Há estudantes que só recebem as bolsas, que premeiam alunos com média superior a 16 em cada ano, “quando já estão a trabalhar”, afirma o presidente da Federação Académica do Porto (FAP), que diz que “os atrasos chegam a ser superior a três anos”.
Em resposta ao JN, o MCTES atribui falta de pagamento à ausência de resposta de estudantes e instituições e que as bolsas nunca são pagas na totalidade.
O gabinete de Elvira Fortunato explica que o motivo de as bolsas atribuídas não serem pagas é a “falta de resposta por parte dos estudantes contemplados à DGES [Direção Geral do Ensino Superior], que assim não tem os elementos necessários para efetuar o pagamento”.
O tempo médio de pagamento, após os estudantes confirmarem os dados, é “de um mês”, garante o MCTES. O procedimento relativo ao ano de 2021/2022 foi lançado no início de dezembro de 2023 e “com base nas respostas já recebidas com a indicação dos estudantes contemplados, foi lançado o pedido para um primeiro lote de estudantes a 11 de janeiro”. Desses contactos, garante o MCTES, “serão efetuados pagamentos” em breve.
Para o presidente da FAP estes atrasos são exemplo de um mecanismo de total “ineficiência”, exigindo uma solução para um problema recorrente destes alunos.

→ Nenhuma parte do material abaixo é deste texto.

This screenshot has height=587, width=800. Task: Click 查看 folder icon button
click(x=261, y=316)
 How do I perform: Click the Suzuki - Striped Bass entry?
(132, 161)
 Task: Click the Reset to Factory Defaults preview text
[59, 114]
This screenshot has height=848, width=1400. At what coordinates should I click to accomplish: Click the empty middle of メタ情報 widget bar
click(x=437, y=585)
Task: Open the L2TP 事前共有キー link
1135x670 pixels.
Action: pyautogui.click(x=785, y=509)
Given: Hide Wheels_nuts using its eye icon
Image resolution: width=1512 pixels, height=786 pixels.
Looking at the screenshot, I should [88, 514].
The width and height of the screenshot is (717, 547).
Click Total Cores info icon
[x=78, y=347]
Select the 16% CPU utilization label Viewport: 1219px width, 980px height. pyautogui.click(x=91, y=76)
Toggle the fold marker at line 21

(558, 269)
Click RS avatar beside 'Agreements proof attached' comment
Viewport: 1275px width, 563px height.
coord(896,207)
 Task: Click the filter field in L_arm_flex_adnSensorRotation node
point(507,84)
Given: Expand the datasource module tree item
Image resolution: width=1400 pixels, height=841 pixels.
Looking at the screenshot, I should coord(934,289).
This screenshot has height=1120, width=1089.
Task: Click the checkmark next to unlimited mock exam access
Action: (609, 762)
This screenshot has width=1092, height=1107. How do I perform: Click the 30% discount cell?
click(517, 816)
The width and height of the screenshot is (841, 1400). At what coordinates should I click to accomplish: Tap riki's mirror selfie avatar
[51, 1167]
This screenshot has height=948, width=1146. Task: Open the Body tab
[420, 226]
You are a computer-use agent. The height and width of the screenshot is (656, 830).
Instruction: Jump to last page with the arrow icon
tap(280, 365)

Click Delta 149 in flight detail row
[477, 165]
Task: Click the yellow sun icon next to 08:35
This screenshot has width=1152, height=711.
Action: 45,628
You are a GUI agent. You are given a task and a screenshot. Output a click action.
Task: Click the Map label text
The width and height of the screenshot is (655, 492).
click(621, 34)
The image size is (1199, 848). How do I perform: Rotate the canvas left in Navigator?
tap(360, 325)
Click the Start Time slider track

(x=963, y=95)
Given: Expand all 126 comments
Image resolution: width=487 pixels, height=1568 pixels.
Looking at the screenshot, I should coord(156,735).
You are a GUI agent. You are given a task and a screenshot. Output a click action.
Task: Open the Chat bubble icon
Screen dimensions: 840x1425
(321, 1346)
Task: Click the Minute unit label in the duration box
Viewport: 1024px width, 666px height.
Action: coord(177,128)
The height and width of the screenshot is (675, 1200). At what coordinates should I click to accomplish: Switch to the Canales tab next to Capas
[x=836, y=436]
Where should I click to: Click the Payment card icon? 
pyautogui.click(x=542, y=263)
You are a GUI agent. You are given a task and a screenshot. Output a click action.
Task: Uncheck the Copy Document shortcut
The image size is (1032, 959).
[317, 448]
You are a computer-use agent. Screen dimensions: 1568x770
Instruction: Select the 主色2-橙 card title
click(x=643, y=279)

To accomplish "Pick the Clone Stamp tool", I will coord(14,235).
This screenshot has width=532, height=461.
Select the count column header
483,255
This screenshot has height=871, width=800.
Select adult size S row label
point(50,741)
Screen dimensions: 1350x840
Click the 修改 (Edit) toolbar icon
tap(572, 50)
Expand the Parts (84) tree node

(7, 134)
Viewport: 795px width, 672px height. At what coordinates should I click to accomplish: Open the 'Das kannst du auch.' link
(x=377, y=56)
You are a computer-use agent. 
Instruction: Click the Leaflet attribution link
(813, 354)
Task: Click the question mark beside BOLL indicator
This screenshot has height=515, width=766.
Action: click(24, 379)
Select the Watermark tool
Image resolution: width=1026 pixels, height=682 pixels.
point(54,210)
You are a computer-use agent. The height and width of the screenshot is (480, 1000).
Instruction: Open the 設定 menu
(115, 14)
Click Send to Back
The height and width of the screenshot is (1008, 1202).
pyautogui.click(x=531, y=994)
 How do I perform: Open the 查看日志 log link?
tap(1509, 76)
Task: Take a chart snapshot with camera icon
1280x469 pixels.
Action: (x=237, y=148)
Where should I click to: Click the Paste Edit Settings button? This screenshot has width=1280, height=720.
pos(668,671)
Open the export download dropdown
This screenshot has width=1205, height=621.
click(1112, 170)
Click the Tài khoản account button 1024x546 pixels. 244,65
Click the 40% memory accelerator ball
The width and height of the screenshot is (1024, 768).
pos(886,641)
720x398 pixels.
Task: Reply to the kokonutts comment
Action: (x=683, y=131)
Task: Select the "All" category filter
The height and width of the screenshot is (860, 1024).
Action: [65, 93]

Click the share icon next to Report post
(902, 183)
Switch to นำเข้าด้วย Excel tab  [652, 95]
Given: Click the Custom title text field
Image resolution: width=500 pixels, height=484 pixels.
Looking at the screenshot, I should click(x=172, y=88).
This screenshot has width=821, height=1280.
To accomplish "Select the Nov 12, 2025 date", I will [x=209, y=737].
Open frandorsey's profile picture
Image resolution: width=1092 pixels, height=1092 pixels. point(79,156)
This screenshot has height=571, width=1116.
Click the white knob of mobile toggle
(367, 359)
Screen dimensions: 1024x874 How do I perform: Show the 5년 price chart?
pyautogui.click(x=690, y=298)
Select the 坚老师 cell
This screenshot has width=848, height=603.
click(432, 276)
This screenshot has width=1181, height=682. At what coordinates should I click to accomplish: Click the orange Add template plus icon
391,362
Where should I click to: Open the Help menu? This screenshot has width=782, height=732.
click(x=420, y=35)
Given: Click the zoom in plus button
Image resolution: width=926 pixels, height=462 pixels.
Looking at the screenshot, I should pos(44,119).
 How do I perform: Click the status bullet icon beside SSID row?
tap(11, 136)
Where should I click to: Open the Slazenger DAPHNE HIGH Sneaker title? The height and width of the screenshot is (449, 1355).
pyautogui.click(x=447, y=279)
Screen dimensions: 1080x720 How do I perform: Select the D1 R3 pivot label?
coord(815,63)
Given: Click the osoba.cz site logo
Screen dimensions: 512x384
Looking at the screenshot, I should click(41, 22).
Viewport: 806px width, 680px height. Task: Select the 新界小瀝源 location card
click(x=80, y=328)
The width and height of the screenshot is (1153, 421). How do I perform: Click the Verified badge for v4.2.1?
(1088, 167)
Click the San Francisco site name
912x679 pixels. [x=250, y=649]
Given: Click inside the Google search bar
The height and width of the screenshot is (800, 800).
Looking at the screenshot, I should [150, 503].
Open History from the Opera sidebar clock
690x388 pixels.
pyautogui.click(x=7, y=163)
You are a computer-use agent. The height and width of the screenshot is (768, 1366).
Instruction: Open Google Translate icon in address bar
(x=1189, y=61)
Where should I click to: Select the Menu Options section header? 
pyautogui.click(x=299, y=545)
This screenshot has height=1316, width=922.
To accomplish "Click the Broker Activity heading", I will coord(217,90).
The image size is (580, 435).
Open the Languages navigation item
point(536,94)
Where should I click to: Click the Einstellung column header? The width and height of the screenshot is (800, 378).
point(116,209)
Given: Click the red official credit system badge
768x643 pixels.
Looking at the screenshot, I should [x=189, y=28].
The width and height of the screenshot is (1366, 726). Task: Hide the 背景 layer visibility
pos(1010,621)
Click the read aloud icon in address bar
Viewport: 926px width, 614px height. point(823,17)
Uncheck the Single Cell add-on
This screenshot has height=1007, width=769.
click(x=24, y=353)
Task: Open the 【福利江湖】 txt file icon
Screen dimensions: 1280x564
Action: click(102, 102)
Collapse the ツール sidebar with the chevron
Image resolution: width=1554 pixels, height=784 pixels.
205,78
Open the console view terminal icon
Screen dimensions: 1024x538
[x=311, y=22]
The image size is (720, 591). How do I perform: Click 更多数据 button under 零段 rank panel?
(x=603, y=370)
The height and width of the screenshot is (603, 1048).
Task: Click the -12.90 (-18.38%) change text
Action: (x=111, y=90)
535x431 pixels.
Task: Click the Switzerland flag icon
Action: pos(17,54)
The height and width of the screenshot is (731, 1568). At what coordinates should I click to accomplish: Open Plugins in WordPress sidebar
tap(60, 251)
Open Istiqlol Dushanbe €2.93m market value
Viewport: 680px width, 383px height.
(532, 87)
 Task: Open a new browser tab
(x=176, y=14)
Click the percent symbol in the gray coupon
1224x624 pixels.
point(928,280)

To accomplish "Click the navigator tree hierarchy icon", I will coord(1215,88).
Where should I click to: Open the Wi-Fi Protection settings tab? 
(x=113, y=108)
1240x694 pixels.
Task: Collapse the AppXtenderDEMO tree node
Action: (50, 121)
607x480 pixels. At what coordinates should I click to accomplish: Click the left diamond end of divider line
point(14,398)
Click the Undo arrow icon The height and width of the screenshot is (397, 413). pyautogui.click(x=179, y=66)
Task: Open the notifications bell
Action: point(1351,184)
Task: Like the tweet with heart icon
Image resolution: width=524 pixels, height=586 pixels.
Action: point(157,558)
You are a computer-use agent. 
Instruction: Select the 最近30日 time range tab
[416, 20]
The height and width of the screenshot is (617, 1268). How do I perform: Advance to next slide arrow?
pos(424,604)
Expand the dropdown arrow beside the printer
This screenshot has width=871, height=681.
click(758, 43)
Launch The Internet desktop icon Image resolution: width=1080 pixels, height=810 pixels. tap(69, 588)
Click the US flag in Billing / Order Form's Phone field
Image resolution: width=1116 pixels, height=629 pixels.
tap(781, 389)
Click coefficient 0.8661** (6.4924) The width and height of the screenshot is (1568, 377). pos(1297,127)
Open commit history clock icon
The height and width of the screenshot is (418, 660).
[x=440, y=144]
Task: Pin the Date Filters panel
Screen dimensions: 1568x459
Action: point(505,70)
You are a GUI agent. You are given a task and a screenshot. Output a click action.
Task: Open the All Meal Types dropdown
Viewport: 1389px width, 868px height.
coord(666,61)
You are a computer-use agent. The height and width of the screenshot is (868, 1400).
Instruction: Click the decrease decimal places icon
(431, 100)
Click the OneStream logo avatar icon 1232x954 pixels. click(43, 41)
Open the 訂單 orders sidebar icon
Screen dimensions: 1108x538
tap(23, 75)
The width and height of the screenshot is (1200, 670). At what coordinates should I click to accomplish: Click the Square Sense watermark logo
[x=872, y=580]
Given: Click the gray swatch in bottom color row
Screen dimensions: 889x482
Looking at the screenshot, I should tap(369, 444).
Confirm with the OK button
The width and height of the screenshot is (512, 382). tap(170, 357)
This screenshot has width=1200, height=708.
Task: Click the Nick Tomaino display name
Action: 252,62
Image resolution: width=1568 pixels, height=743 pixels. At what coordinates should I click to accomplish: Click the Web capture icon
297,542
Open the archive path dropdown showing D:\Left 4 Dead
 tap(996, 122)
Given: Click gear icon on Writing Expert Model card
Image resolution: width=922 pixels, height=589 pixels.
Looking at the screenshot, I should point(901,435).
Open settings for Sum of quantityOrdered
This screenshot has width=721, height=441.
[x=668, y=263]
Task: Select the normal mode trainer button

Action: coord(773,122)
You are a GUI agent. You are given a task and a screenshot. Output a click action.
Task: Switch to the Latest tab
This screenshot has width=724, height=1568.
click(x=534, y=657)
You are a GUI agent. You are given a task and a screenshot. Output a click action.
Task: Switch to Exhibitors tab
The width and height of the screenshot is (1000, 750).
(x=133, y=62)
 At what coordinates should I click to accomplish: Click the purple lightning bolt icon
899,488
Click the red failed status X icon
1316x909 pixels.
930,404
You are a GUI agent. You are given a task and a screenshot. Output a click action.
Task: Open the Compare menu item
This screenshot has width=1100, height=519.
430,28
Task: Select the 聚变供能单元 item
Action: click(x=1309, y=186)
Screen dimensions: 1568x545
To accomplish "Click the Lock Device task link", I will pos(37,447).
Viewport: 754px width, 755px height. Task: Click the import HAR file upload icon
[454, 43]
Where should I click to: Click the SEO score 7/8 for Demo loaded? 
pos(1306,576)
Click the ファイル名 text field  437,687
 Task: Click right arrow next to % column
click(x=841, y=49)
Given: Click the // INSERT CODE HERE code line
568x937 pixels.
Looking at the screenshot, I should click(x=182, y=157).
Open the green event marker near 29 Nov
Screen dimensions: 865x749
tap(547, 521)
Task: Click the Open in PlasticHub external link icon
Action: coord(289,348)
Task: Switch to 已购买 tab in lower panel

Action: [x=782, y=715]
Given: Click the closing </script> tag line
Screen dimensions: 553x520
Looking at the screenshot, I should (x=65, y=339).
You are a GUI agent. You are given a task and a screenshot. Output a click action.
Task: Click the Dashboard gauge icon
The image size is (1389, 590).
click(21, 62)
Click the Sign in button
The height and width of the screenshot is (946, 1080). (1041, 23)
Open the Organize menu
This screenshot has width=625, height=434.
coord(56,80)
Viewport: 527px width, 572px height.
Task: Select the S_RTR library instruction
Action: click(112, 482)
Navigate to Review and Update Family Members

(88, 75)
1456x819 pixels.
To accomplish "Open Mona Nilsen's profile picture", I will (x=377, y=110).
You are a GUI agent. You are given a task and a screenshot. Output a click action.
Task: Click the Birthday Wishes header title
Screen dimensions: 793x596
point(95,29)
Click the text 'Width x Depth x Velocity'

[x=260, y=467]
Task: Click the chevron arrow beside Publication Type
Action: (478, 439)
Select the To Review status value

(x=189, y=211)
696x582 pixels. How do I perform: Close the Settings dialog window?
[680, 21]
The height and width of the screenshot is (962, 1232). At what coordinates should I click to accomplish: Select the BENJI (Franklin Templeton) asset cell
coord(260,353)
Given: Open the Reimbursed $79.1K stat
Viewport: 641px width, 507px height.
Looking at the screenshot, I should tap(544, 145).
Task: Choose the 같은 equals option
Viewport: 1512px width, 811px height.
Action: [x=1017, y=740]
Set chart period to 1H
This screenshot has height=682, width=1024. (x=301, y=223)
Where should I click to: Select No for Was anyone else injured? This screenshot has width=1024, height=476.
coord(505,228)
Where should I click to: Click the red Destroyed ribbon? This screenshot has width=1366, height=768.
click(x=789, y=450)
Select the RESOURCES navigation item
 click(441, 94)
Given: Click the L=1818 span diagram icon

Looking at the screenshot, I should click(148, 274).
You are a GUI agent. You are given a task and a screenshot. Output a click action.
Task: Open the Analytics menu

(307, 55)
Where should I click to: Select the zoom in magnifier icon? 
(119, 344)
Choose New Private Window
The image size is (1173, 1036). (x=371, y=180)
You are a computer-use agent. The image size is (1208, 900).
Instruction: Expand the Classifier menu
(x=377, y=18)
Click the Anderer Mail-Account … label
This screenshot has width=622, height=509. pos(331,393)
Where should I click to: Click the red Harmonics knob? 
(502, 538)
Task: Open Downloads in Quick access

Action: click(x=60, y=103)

O JN lembra que as bolsas de mérito "são pagas numa transferência anual e correspondem a cinco vezes a Retribuição Mínima Mensal Garantida - em 2021 era de 665 euros (3325 euros de bolsa) e em 2023 de 760 euros (3800 euros)”. E que “as 802 bolsas pagas em 2023 representaram uma despesa superior a mais de 2,5 milhões de euros”.